Página:
◆ ◆ ◆

Os valores básicos da convivência humana são pisoteados todos os dias pelas patas viscosas da coisa Berlusconi que, entre seus muitos talentos, tem uma habilidade funambulesca para abusar das palavras, pervertendo-as na intenção e no sentido, como no caso do "Polo da Liberdade", que é como é conhecido o partido com que se apoderou do poder. Chamei-o de delinquente e não me arrependo. Por razões de natureza semântica e sociais que outros poderão explicar melhor do que eu, o termo delinquente tem na Itália uma carga negativa muito mais forte do que em qualquer outra língua falada na Europa.

Para traduzir de forma clara e contundente o que eu penso da coisa Berlusconi utilizo o termo no sentido que o idioma de Dante vem dando habitualmente, apesar de que seja mais do que duvidoso que Dante o tenha usado alguma vez. Delinquência em meu português, significa, segundo os dicionários e práticas corrente de comunicação, o "ato de cometer crimes, desobedecer leis ou padrões morais". A definição assenta na coisa Berlusconi sem uma ruga ou vinco, até o ponto de parecer mais como uma segunda pele, do que a roupa que é vestida. Durante anos a coisa Berlusconi vem cometendo delitos variados, apesar da sempre demonstrada gravidade.

Para culminar, não é que ele somente desobedeça as leis, mas, pior ainda, determina que outras mais sejam elaboradas e aprovadas para salvaguardar os seus interesses públicos e privados, como político, empresário e acompanhante de menores de idade, e quanto aos seus padrões morais, nem vale a pena falar. Não há quem não saiba na Itália e no mundo que a coisa Berlusconi há muito tempo caiu na mais completa abjeção.

Este é o Primeiro-Ministro italiano, esta é a coisa que o povo italiano por duas vezes elegeu para servir como um modelo, este é o caminho para a ruína que por arrastamento, estão sendo levados os valores de liberdade e de dignidade que impregnaram a música de Verdi e a ação política de Garibaldi, aqueles que fizeram da Itália do século XIX, durante a luta pela unificação, um guia espiritual para a Europa e para os europeus. Isto é o que a coisa Berlusconi quer lançar na lata de lixo da história. Será que os italianos permitirão que isso continue?

◆ ◆ ◆

Tarefa A:
Responda com base no texto sobre Berlusconi:
(i) Como é conhecido o partido com que ele se apoderou do poder?
(ii) Segundo os dicionários citados, o que significa delinquência?
(iii) Quantas vezes o povo italiano o elegeu?

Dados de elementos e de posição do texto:
◆ ◆ ◆

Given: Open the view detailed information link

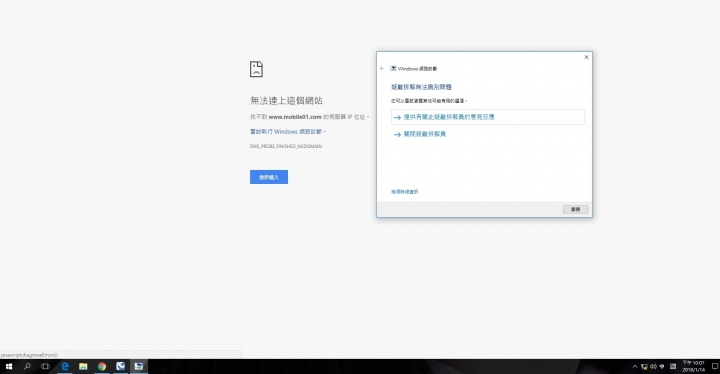Looking at the screenshot, I should [405, 192].
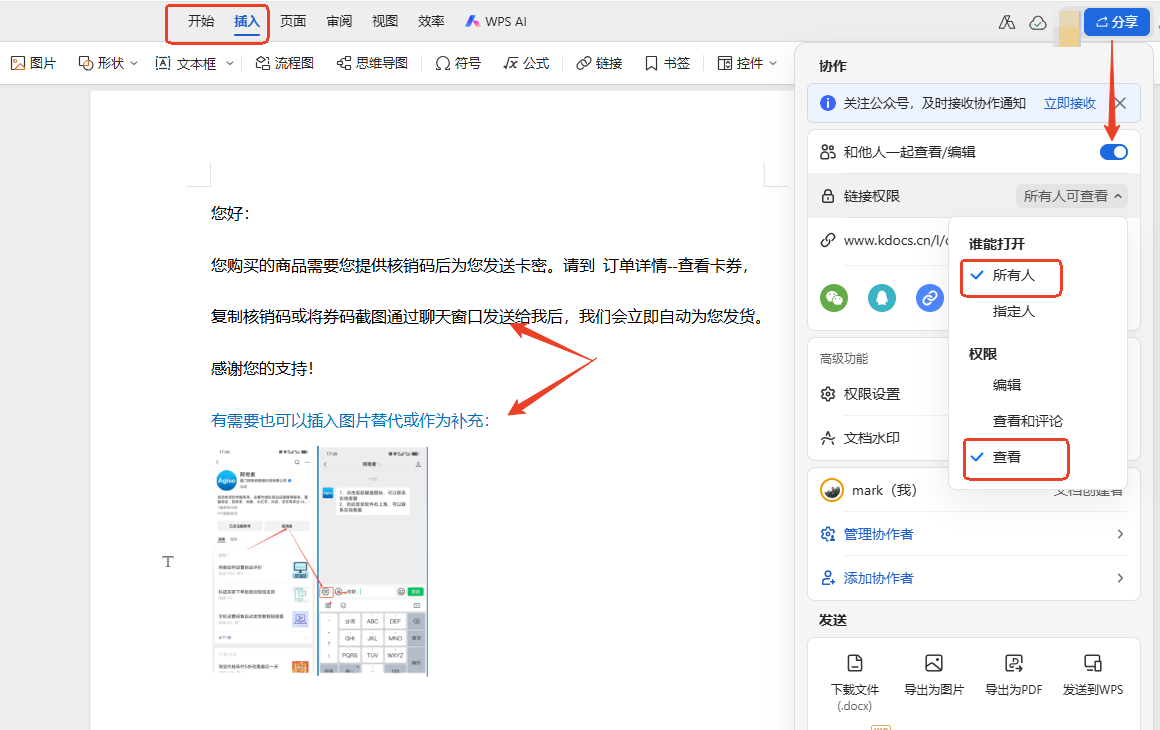The height and width of the screenshot is (730, 1160).
Task: Switch to the 页面 tab
Action: 293,21
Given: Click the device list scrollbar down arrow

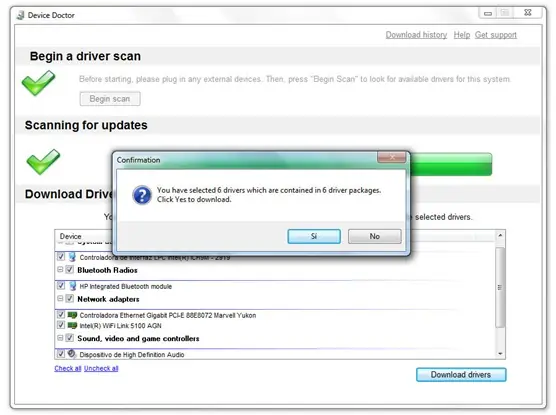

◆ ◆ ◆

Tarefa B: Redigite todas as linhas das entradas sem alterar nada e omita as imagens.

Resposta do exercício A:
(i) "Polo da Liberdade"
(ii) O "ato de cometer crimes, desobedecer leis ou padrões morais"
(iii) Duas vezes

Resposta do exercício B:
Given: Open the view detailed information link

Looking at the screenshot, I should [405, 192].
The height and width of the screenshot is (730, 1160).
Task: Switch to the 页面 tab
Action: 293,21
Given: Click the device list scrollbar down arrow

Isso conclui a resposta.